Tuesday, 13 September 2016

Film Of the Year

13 Hours – The Secret Soldiers of Benghazi





''You can't put a price on being able to live with yourself''

This is a story about the efforts of military personnel, diplomatic staff and private contractors to protect an impossible CIA 'ghost' location (covert base) - given the meagre human resources which they were allocated.
Once you start applying the commercial market to safety and security lives are at inevitably risk. We saw this in the supply of equipment to allied forces in Afghanistan, Iraq and in the low-resourcing of protection teams, assets, and likewise the paucity of resources allocated for the protection of Ambassador Chris Stevens in Libya.
(Interestingly, the film obliquely blames Ambassador Stevens himself for the low security detail allocated. You need to read the Official Reports – which you will find at this blogsite – and then decide this matter for yourself. I have read all the Official released reports and have my own view on this issue.)
Ambassador Stevens was brutally butchered by ISIL-affiliated militias during this U.S. compound siege in Benghazi.
You may well conclude the following after both watching this film THEN reading the Official Reports on Benghazi at this blogsite:
When former heads of State are imprisoned or murdered by new tyrants – to our applause - and Ambassadors are getting murdered;when military rescue teams don't know whether they are coming or going, you can pretty much assume a dramatic failure in the process of delegated political leadership from the very top of the political (and military) command chain.

You also need to appreciate that what happened to the protection team during the compound siege at Benghazi was probably at least 5 times worse that this sanitized and dramatized version.

13 Hours – The Secret Soldiers of Benghazi:

Don't Believe What They Teach You In Diplomatic School!
Don't ever forget during your lifetime that when you see any embassy of any country being burnt to the ground anywhere in the world and its Staff being dragged out and butchered like animals in a slaughterhouse, apart from the obvious protective security failure, this always represents, a total and abysmal failure of both politics and diplomacy.
(I saw my first embassy being burnt to the ground before I reached the age of sixteen – I was standing no more than a few hundred feet away - amongst a very very angry, distraught and maddening crowd, many swept away in the group - and tribal - hysteria of the moment  - and have seen 2 Ambassadors I met personally (one for a courtesy NATO-Atlantic Council  delegate briefing in Turkey) brutally assassinated, and butchered, in the course of my lifetime.)

13 Hours – The Secret Soldiers of Benghazi

A depressing film - with no happy ending – but more honest to form than is usual from Hollywood .
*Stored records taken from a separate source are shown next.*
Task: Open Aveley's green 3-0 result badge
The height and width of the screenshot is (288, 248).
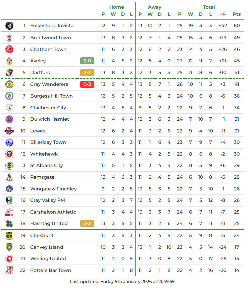Action: coord(87,61)
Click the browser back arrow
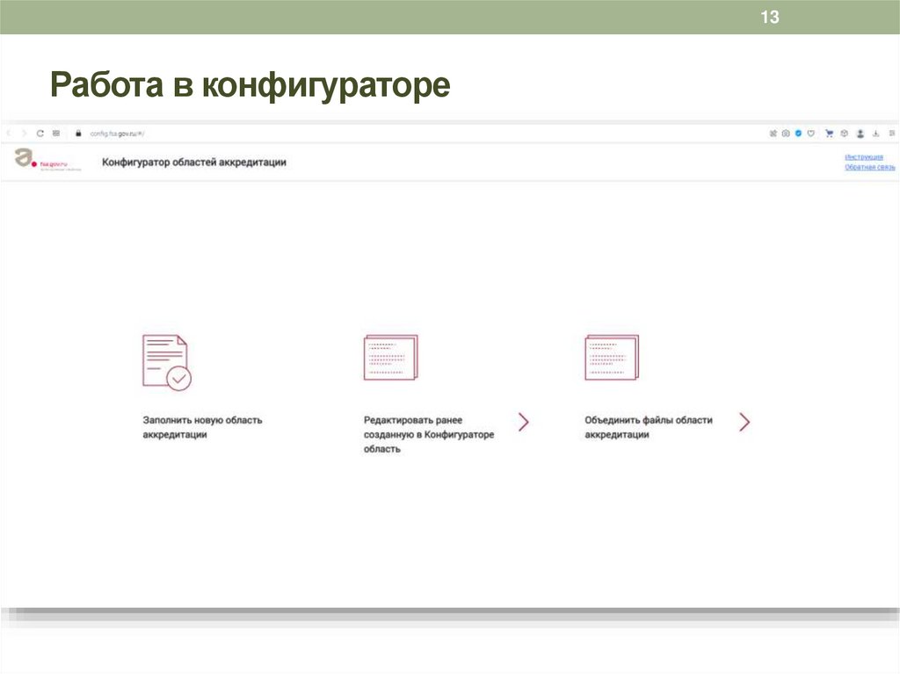This screenshot has width=900, height=674. 10,134
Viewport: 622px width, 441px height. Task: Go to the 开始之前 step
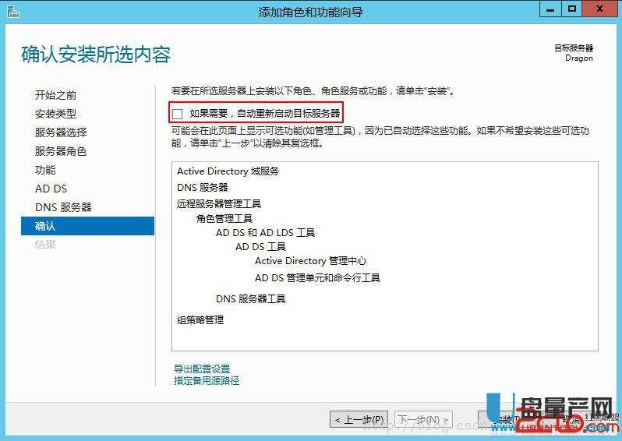pos(55,95)
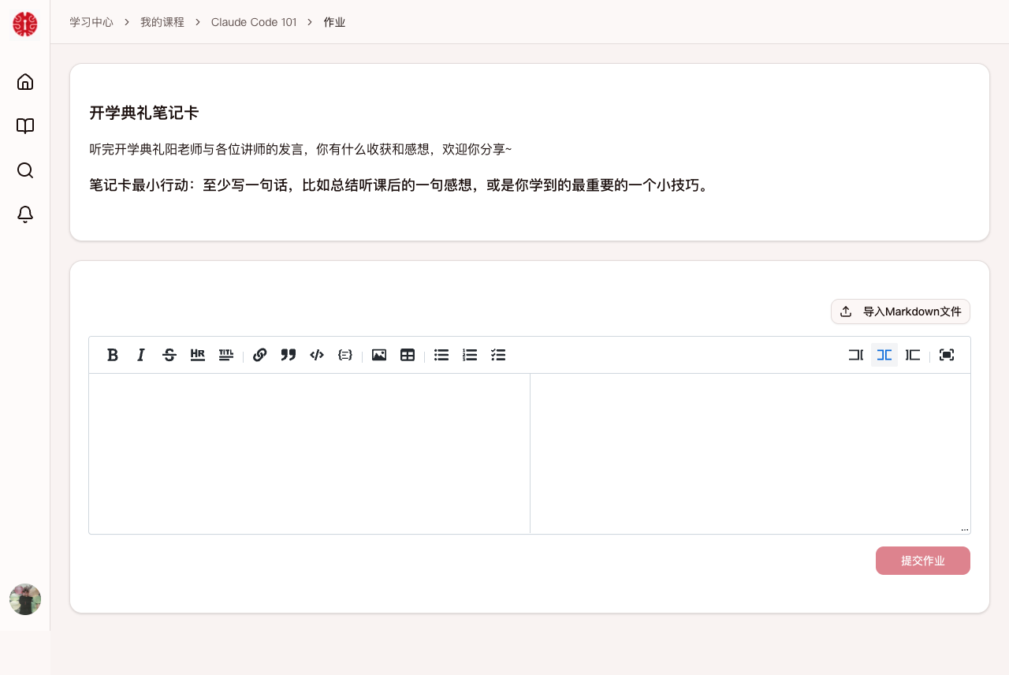Screen dimensions: 1009x675
Task: Create a bullet list
Action: [x=441, y=355]
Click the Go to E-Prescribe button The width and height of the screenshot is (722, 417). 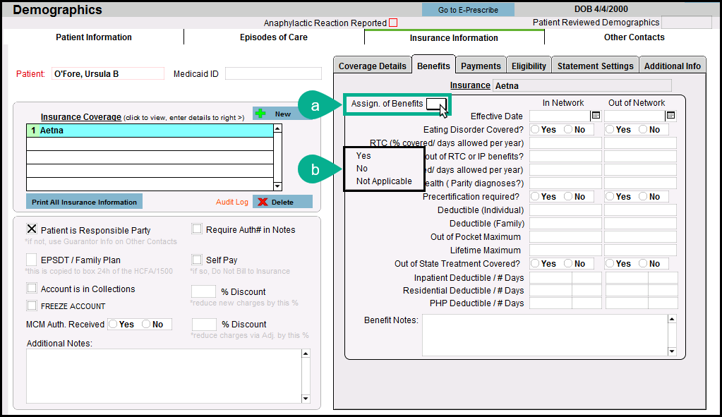click(x=468, y=10)
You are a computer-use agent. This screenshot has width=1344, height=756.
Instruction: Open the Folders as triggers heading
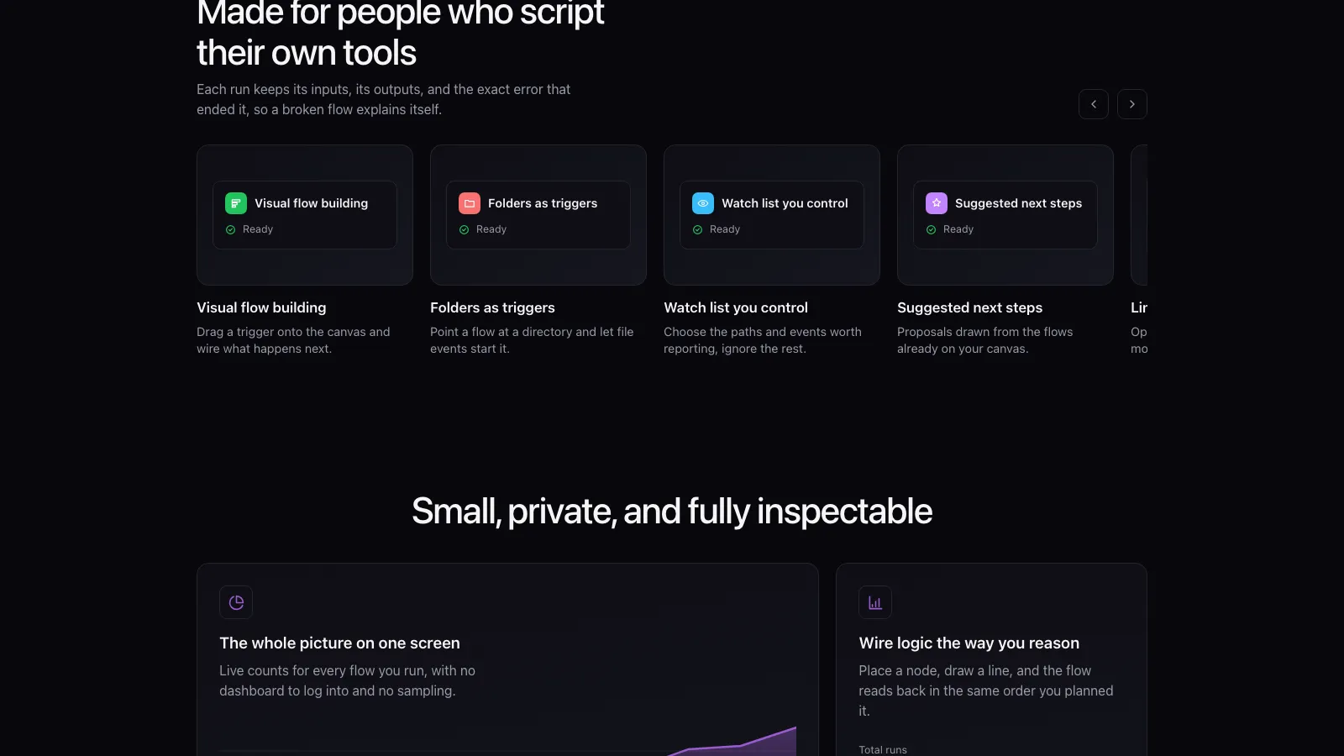[x=492, y=307]
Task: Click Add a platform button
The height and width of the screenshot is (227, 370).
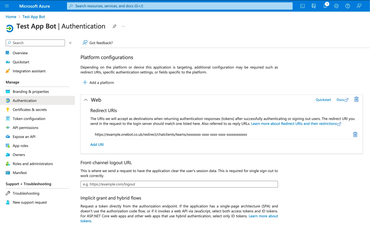Action: (x=98, y=82)
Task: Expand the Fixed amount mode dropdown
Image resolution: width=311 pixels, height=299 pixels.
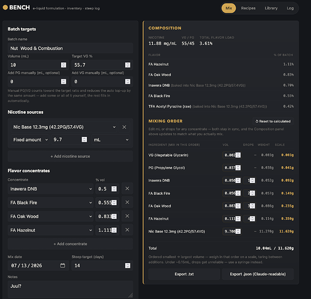Action: click(x=30, y=140)
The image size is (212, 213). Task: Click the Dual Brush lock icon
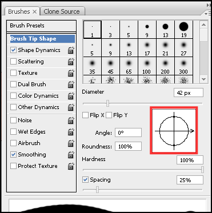[x=71, y=85]
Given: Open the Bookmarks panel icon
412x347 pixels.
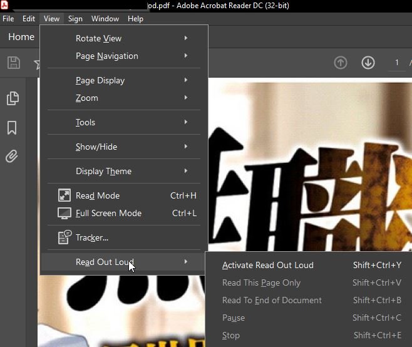Looking at the screenshot, I should point(12,128).
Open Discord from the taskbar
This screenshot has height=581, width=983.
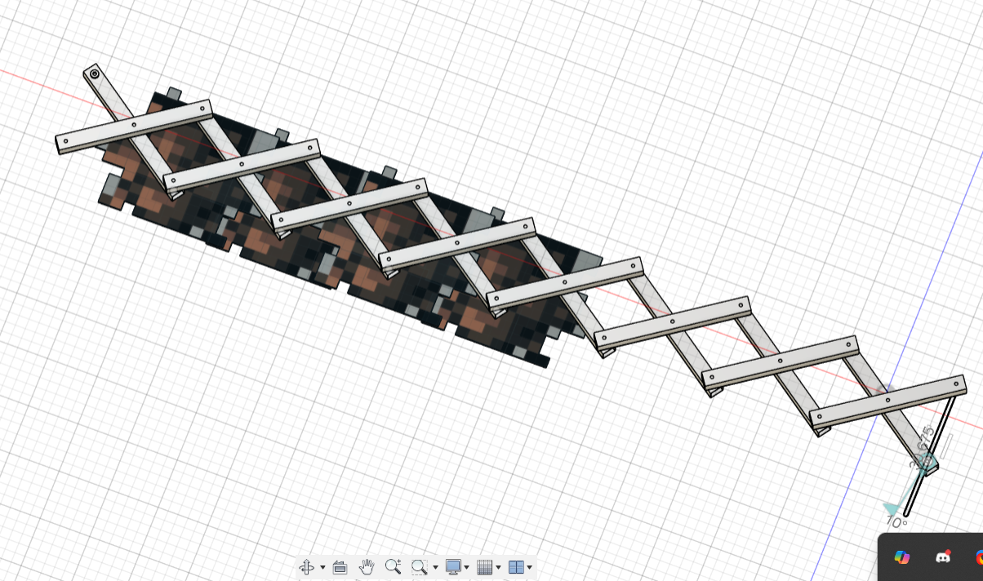943,557
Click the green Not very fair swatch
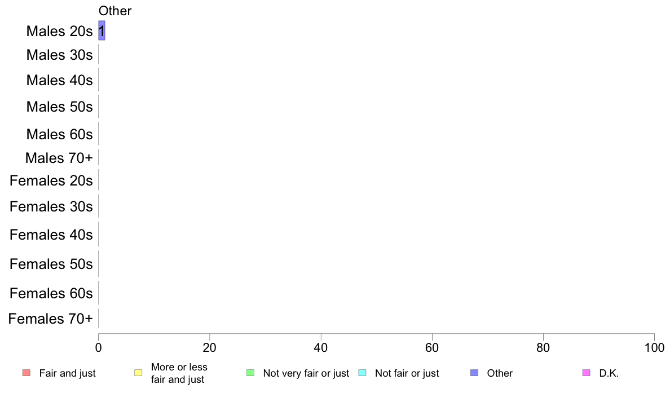This screenshot has height=415, width=670. (x=250, y=373)
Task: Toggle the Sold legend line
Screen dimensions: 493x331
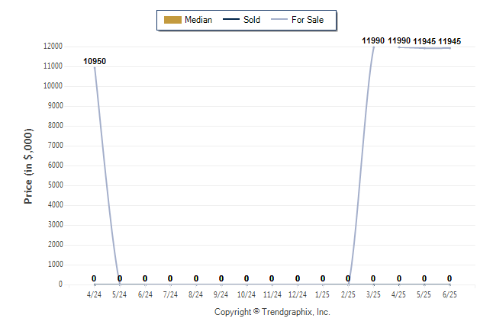Action: [231, 20]
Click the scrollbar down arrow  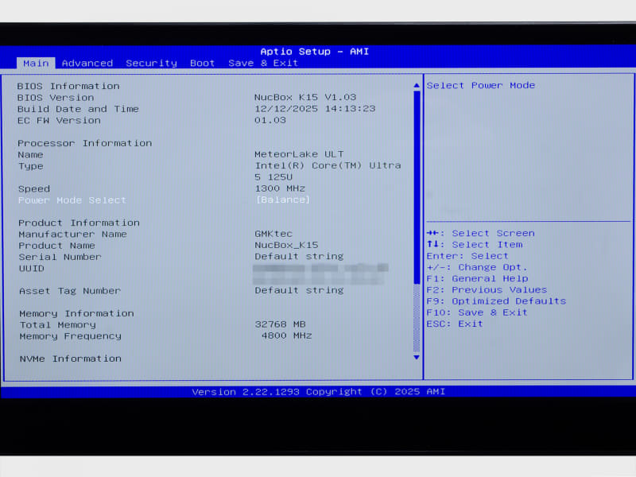pos(416,358)
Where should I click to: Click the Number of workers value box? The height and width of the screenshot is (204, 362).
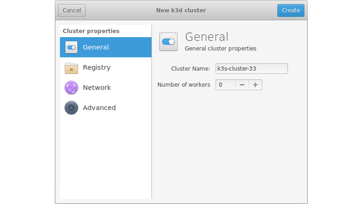pyautogui.click(x=225, y=85)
We had no problem in Libya with Ghadafi.  Thanks to President Ronald Reagan (and to a lesser extent  also to the policies of President George Bush, Jnr.) President Moammar Gadhafi had already surrendered all his nuclear weapons research programs and was cooperating fully with all international organizations for the development of the peaceful use of nuclear technology.
His tyranny in Libya was benevolent – and his chief political prisoners were Al Qaeda and ISIL militants and their supporters (which, incidentally, we let loose on the country following his overthrow.  You didn't know that? You need to be better informed than that what you see on CNN and read in the mainstream press.)
(Perhaps, some day, one of you younger individuals reading this alternative blog will write a book or article - the truth about why Gadhafi was really overthrown?)

13 Hours – The Secret Soldiers of Benghazi

A 'must see' film should you be considering a career in the diplomatic service in any country. And should you, as luck, design or fate would have it, be at the receiving end of a difficult posting, forget the glamour of diplomatic life from bygone eras.   It only existed for the privileged few.  Throw away your notes from diplomatic school as it is unlikley they will save you when the sh*t hits the fan.    Get more uniquely (and unashamedly) 'native' and 'streetwise' for any potential extremes and challenges - and you may have a slim chance of coming back home, alive, and in one piece.
Also, not to forget : unlike what you see in the film, put not your fate nor faith in 'the Cavalry' arriving in time to save your sweet (and sorry) ass (!)